• **Stored items**:
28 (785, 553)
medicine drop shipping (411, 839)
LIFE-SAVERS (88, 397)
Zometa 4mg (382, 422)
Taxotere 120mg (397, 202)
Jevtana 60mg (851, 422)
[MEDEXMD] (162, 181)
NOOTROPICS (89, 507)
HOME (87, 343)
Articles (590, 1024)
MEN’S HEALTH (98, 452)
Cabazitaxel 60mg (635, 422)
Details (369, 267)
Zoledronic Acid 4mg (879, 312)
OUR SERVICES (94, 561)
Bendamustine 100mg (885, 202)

• **Exercise objective**: Can you give every line above again, exactly as written?

• **Finished task**:
28 (785, 553)
medicine drop shipping (411, 839)
LIFE-SAVERS (88, 397)
Zometa 4mg (382, 422)
Taxotere 120mg (397, 202)
Jevtana 60mg (851, 422)
[MEDEXMD] (162, 181)
NOOTROPICS (89, 507)
HOME (87, 343)
Articles (590, 1024)
MEN’S HEALTH (98, 452)
Cabazitaxel 60mg (635, 422)
Details (369, 267)
Zoledronic Acid 4mg (879, 312)
OUR SERVICES (94, 561)
Bendamustine 100mg (885, 202)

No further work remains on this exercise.